The only really bad hidden problem you could have is cracked slate and you might not be able
to tell this until you remove the cloth. I'd suggest some agreement with the seller to cover this possibility.
 
all great advice....but....one more thing. if you move it, which can save money. i suggest you get 5-6 people that only think you like them and offer a 12 pack of beer, cause when your done they may never talk to you again..lol


everyone has covered all the points, i am just being a smartass.
 
7-footer, and "bar box", are not the same thing.

There was some discussion recently about funky bar box pockets, including the observation that some bar tables have side pockets that are tighter than the corners. Some bar tables also have over-sized pockets.

Cloth and cushions can be changed, but you are generally stuck with the pocket design, and it is a huge factor in how the table plays.

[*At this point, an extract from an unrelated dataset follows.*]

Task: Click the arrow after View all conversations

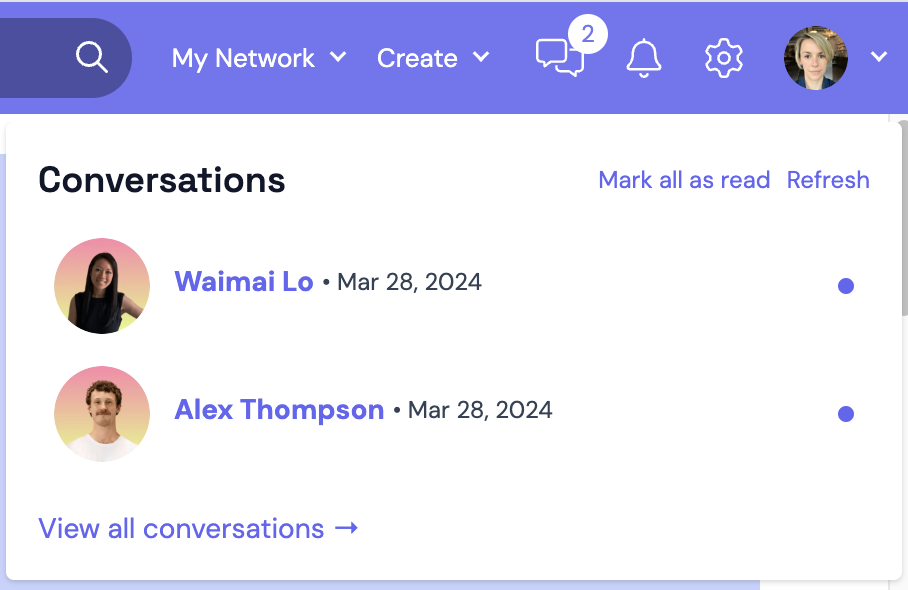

If your table is mainly for kids, the big buckets may be what you want. If it is for more skilled players, you probably want 4.5" corners and 5" sides. You may find these easier to find on a non-bar box table.
 
table

If you like the table and it plays good and you can get it for the correct price, go for it.You can always change anything you do not like. Even the pocket style, with a little work.If the table is not exactly what you want and you are going to have one of us work on it, keep in mind the cost of are labor and what the table is worth.
Thanks, Ron
 
Thanks guys...

Thanks for the input guys...and Reps to every one of you for the insights (including buying the beer). :)
Tommy
 
Just thought I'd throw in my 2 cents for what it's worth as I was "given" a bar box table by a friend of a friend.
Be very careful how ypou pick up the table when you move it. As mentioned above, you'd better have a lot of help as the slate is one piece. If it has a ball return, then check out the ball return. Does it have all the pieces for the ball return and physically look at the ball return system. I removed the one I had on my bar table as the return system itself would have reuined my my new Pro set of balls as there was not lined and the balls would have been rolling on metal surface only. I also had to replace all of the presswood around the sides of the table with real wood as the presswood had swollen up due to high humidy and you don't want to have to replace the wood on the sides as it has to be cut and knotched at the correct angles. I also had to replace the entire bottom section (leg structure) and rebrace it for additional stability. So check out the legs also. As mentioned above, if you have to replace the cushions (which is a good probability) then you'll also have to replace the felt. I did all this myself but would strongly suggest a good table mechanic. On the flip side though. If you always play on these type of tables when you are out and about then it may be the table for you. In hindsight, I spent about $800 on getting mine back in shape ($225 for Olhausen lifetime cushions, $200 cloth, $70 for drop pockets, $230 for wood products, paint, sandpaper,leg levelers etc. to replace legs and bracing and refinish rails, $185 for new set of balls) I also did all of the work on the table myself which saved me moving and setup fees. I will say agin. Find a good table mechanic!!! I enjoyed doing it but I don't know that I would do it again. Now I know I could have used cheaper balls and cushions, but my point is, know what your looking at. There could be hidden costs. I myself now know that I could have picked up a great used Brunswick or Olhausen for the same cost off of craigslist. Good luck with the table. I'm not trying in any way to shy you away from a bar box table, just pointing out sometimes all is not what it seems.
 
8' Bar Box Valley or Dynamo

Tommy,

I don't know if KP has an 8' table available for you but, if he does and you can fit it in your room, I'd spring for the bigger table for a few extra $$$.

We are going with Championship Tournament Edition cloth this year which will hopefully be a good decision.....plays faster :) I know he can hook you up with this felt too!